● TRECHO FORNECIDO
──────────────────────────────

Já era de madrugada quando o diretor e encenador Jorge Farjalla recebeu um telefonema da atriz Rosamaria Murtinho. “Fiquei encantada com seu trabalho e gostaria de ser dirigida por você. Espero que você me desconstrua em cena”, disse ela, maravilhada com a proposta cênica utilizada por Farjalla na peça Paraíso Agora ou Prata Palomares. “O que me motivou foi a disposição de Rosamaria para encarar desafios, algo pouco comum entre atrizes consagradas”, conta Farjalla, que ofereceu uma proposta arriscada: montar Dorotéia, peça que o próprio autor, Nelson Rodrigues, incluiu em seu ciclo do “teatro desagradável”. Rosamaria topou e, com o espetáculo, comemora 60 anos de carreira.

──────────────────────────────

[Registros armazenados]
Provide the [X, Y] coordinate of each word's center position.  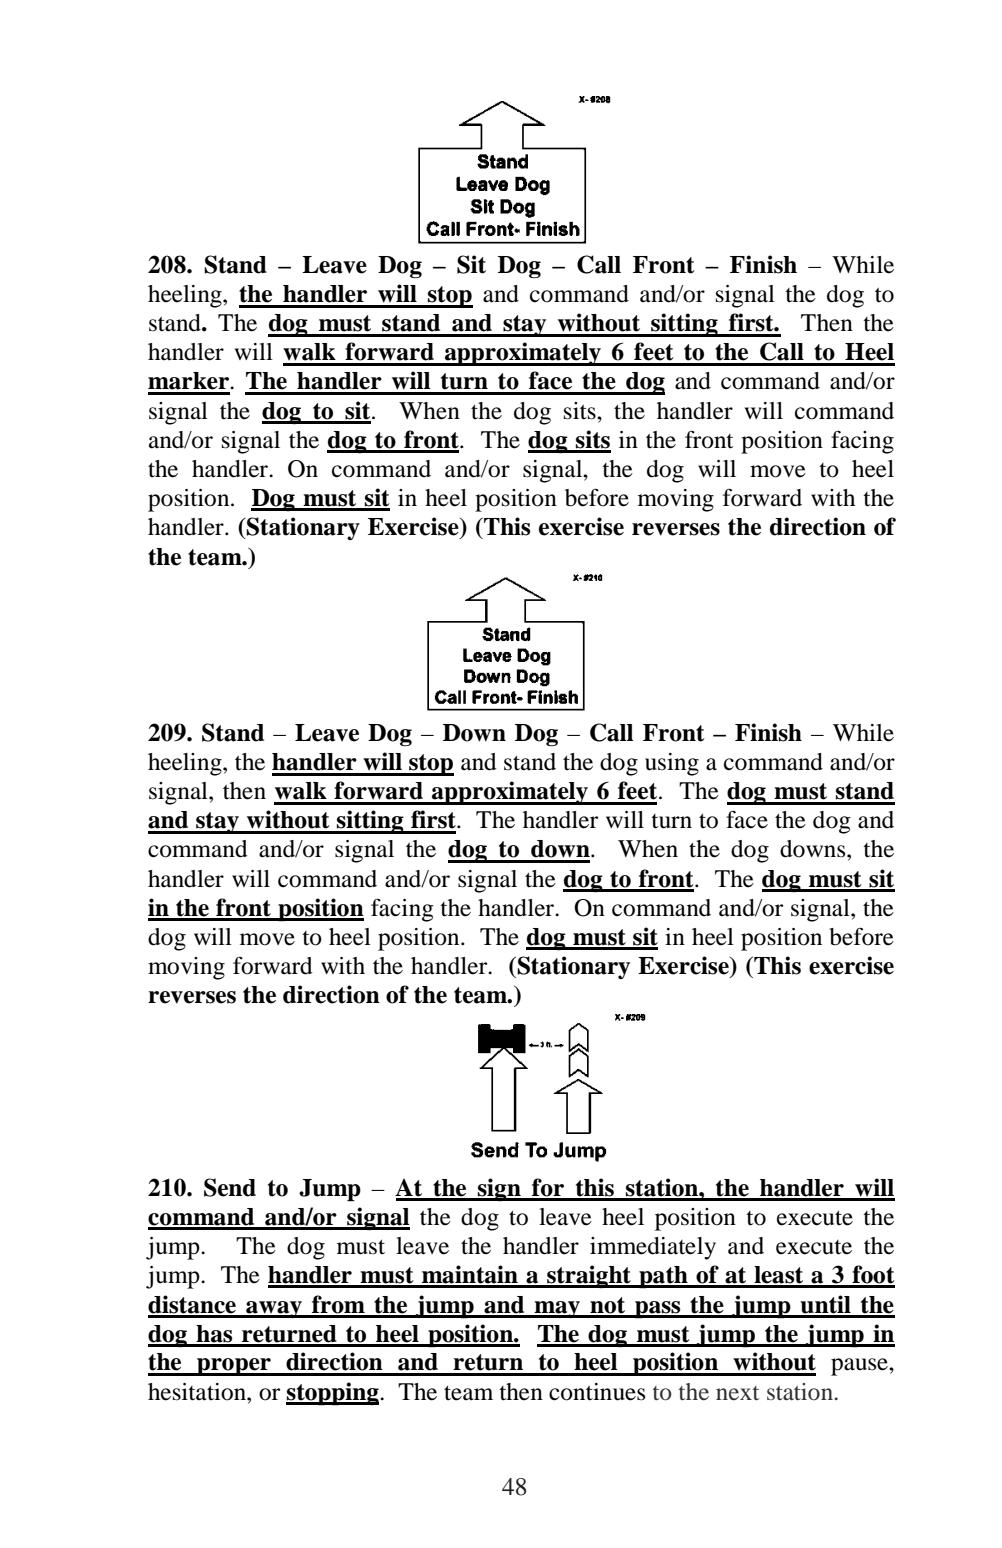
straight [589, 1277]
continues [597, 1392]
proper [234, 1367]
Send [230, 1187]
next [737, 1393]
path [663, 1277]
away [274, 1309]
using [672, 764]
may [558, 1309]
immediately [653, 1248]
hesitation [198, 1392]
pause [860, 1367]
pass [658, 1310]
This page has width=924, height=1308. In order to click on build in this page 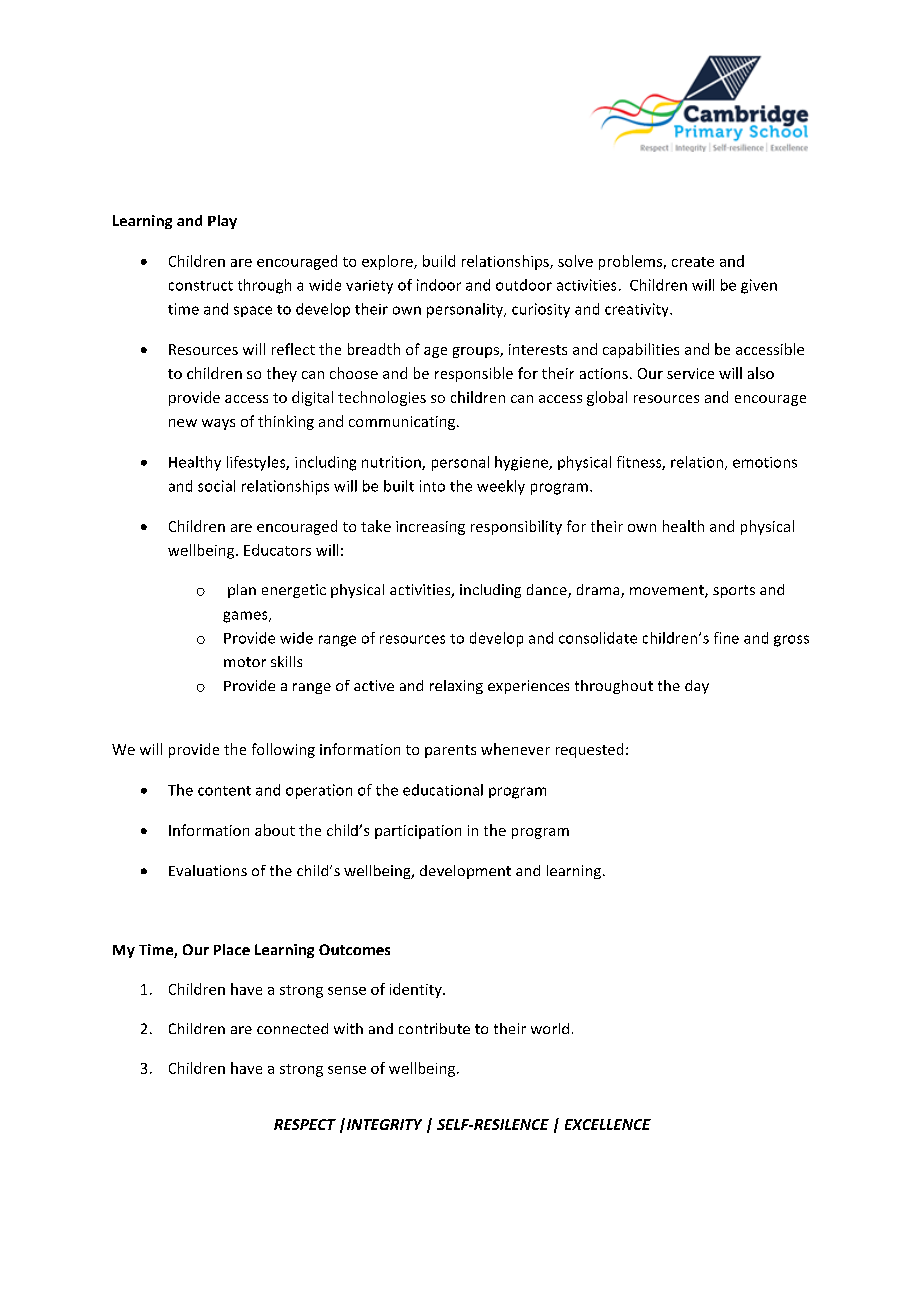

──────────────────────────────

● AÇÕES NECESSÁRIAS
A) Pode apresentar como lista JSON de strings, uma por linha e sem as linhas em branco, as linhas dos registros que vão da que contém "Send [230, 1187]" até o fim dos registros, ambas incluídas? Deixe as imagens de fora da resposta.
B) Pode prosseguir o texto sobre a montagem de Dorotéia com Rosamaria Murtinho a partir do ponto em que ele para?

● RESPOSTAS DO EXERCÍCIO
A)
[
  "Send [230, 1187]",
  "next [737, 1393]",
  "path [663, 1277]",
  "away [274, 1309]",
  "using [672, 764]",
  "may [558, 1309]",
  "immediately [653, 1248]",
  "hesitation [198, 1392]",
  "pause [860, 1367]",
  "pass [658, 1310]",
  "This page has width=924, height=1308. In order to click on build in this page "
]

B)
Depois de estrear no Rio em 2016 e de excursionar por outras cidades, Dorotéia chega nesta sexta-feira, 12, a São Paulo, no Teatro Cetip. E o “risco” aceito por Rosamaria é compartilhado com Leticia Spiller e um elenco de mais dez atores: mostrar como o profano e o sagrado caminham juntos. Para isso, as atrizes sofreram um processo estético para ficarem feias. Escrita em 1949, Dorotéia estreou no ano seguinte e aborda, entre outros assuntos, do mito da beleza. Ex-prostituta, que largou a profissão depois da morte do filho, Dorotéia (Leticia) segue em busca da destruição da própria beleza para se igualar à feiura de suas primas, que vivem em uma casa sem quartos e onde há 20 anos não entram homens.
Matriarca da família, Dona Flávia (Rosamaria) é uma das três viúvas puritanas (as demais são Maura e Carmelita) que não dormem para não sonhar, o que as deixam condenadas à desumanização, fruto da constante negação do corpo e da sexualidade. “Em cena, há um grande clima de tesão reprimido”, observa Farjalla que, ao contrário do original, inclui um coro masculino, que representa um dos símbolos mais fortes da peça, o jarro, objeto que, na década de 1950, ainda era muito usado pelas mulheres (prostitutas em especial) para se lavarem intimamente. O coro permeia a encenação executando ao vivo os sons e a trilha do espetáculo.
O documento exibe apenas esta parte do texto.